Google Cloud suffers new outage in Europe
Google suffered a major cloud outage last week thanks to an errant peering advertisement by an unnamed European network carrier that caused its europe-west1 region to slip off the grid for about 70 minutes.
According to Google’s blog post on the matter, the network carrier mistakenly added a new peering link to Google that suggested it could handle far more traffic than it was actually capable of. As a result, a number of Internet regions became unreachable from Google Compute Engine’s europe1-west region.
“On this link, the peer’s network signaled that it could route traffic to many more destinations than Google engineers had anticipated, and more than the link had capacity for,” Google explained in the blog post. “Google’s network responded accordingly by routing a large volume of traffic to the link. At 11:55, the link saturated and began dropping the majority of its traffic.”

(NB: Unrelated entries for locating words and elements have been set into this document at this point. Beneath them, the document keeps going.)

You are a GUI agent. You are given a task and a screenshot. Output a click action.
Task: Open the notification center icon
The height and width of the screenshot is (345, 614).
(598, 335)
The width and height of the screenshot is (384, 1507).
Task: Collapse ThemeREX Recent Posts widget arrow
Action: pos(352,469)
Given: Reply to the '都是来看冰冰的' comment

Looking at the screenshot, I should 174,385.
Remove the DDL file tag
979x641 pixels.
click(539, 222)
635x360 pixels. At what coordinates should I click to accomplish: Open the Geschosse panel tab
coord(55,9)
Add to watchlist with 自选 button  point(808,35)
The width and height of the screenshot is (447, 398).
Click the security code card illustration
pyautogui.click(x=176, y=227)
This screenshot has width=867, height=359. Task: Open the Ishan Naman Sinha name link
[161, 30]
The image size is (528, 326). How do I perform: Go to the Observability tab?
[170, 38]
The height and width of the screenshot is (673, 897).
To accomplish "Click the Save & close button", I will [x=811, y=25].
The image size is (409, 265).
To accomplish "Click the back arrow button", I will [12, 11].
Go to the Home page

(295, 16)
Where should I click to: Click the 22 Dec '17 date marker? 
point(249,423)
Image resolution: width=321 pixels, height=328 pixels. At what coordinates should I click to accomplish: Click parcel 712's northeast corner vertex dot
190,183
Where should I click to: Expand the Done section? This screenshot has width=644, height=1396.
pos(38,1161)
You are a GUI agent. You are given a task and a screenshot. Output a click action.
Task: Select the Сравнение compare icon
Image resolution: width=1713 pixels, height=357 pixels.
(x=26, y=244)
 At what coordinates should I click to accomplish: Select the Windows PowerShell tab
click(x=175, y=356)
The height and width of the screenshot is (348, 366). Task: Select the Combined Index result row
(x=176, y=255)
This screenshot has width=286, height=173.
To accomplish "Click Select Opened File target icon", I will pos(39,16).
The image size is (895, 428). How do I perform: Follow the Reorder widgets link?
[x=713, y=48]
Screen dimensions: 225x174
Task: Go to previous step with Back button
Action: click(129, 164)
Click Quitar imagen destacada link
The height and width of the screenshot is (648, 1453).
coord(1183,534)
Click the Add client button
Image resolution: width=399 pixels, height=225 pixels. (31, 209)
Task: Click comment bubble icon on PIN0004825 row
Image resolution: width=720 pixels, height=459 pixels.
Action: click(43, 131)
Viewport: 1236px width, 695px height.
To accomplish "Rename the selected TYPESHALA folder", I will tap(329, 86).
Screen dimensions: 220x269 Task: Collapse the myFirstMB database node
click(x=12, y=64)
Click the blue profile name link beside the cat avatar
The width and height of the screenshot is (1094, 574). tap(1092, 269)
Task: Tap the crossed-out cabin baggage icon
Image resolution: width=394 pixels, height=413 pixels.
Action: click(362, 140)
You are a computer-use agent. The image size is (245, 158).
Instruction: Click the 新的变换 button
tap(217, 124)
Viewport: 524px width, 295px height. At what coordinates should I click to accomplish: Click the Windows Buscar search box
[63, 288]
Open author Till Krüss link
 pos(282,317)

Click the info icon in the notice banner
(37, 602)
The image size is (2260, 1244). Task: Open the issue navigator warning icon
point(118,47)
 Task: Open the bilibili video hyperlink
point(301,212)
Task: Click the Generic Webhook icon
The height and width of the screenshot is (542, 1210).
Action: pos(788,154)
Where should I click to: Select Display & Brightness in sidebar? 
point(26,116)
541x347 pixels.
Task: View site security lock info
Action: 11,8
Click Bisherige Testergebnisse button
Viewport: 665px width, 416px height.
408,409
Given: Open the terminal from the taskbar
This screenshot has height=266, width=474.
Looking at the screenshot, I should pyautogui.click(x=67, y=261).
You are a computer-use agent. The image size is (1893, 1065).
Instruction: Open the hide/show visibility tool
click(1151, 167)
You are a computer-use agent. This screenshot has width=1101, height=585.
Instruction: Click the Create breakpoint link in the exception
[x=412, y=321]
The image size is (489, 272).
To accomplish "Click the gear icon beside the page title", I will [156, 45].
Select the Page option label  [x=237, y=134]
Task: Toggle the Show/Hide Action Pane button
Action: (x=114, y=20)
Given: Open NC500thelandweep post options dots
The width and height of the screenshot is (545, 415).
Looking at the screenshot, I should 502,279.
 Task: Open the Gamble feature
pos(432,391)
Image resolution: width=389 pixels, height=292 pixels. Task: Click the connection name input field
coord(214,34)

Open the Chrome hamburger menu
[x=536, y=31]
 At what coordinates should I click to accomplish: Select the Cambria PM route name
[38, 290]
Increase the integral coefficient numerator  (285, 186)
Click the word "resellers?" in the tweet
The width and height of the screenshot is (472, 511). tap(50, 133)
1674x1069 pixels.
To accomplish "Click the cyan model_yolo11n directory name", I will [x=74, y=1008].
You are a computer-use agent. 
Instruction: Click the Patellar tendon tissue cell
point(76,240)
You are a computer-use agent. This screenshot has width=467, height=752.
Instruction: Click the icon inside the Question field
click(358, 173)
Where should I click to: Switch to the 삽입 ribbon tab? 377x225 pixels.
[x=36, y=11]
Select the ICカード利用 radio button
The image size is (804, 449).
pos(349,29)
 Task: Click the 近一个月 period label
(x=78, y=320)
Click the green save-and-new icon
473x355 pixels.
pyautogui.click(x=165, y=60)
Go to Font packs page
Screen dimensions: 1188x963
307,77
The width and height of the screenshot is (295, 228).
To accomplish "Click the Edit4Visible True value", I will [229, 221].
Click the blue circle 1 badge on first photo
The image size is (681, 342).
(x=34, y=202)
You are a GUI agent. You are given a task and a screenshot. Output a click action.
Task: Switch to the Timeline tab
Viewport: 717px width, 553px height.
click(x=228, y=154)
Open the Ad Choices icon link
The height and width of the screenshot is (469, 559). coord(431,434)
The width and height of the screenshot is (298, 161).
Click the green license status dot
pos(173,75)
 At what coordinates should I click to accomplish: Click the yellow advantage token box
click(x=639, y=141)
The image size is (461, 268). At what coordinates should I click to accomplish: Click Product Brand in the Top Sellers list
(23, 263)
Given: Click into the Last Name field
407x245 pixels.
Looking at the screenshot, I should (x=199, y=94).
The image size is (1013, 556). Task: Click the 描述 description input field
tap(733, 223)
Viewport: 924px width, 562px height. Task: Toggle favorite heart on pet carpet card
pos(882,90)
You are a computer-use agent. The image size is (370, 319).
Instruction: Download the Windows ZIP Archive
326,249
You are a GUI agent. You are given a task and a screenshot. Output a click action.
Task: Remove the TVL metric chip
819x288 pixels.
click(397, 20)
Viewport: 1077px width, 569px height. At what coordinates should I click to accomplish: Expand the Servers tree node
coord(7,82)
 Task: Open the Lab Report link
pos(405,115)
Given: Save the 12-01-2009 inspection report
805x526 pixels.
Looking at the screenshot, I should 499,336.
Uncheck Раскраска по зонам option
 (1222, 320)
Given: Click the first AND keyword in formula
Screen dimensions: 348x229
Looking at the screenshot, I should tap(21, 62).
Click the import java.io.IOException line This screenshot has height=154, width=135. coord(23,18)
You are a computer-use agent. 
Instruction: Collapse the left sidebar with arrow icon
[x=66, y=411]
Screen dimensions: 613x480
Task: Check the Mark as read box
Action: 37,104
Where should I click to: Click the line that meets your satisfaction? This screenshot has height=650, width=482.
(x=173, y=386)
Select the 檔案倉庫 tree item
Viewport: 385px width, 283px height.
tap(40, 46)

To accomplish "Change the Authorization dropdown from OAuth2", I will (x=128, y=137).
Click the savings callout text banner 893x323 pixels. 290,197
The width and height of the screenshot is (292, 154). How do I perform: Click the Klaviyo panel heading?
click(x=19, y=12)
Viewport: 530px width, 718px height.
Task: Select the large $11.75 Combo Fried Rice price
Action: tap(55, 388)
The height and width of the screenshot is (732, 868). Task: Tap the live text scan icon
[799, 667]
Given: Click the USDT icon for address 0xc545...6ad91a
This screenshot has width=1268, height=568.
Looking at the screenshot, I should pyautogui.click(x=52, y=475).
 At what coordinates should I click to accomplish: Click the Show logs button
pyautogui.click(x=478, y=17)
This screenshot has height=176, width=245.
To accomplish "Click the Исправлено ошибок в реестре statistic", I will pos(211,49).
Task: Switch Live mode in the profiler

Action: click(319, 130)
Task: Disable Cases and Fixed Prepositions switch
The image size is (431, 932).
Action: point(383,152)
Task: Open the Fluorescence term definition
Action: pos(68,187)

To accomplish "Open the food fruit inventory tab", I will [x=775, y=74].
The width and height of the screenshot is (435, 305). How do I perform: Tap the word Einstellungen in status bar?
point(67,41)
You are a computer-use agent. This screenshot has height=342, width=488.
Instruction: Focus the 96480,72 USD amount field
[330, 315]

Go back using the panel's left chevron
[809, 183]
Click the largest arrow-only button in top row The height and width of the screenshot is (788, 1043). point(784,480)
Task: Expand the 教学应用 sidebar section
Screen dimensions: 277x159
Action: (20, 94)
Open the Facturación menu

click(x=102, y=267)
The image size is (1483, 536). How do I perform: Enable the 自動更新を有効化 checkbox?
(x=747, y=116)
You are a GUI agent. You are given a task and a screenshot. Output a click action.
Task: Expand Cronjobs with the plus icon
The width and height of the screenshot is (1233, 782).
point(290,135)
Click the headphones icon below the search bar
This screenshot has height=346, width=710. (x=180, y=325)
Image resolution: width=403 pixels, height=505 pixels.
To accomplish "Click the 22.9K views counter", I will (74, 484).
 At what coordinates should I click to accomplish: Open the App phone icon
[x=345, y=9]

Google said that this kind of error is normally spotted by automated diagnostic checks. On this occasion though it slipped through the net because “the automation was not operational due to an unrelated failure, and the link was brought online manually, so the automation’s safety checks did not occur”.
To stop this kind of problem from occurring again, Google’s network engineers have taken steps to disallow manual link activation, the cloud giant added.
Similar such route announcement errors have occurred in the past, one of the most recent being last June, when Telekom Malaysia accidentally routed traffic from U.S. provider Level 3 Communications, LLC to a network that couldn’t handle the capacity and dropped all of its packets. As a result, thousands of Level 3 customers were left without internet access for a period of several hours.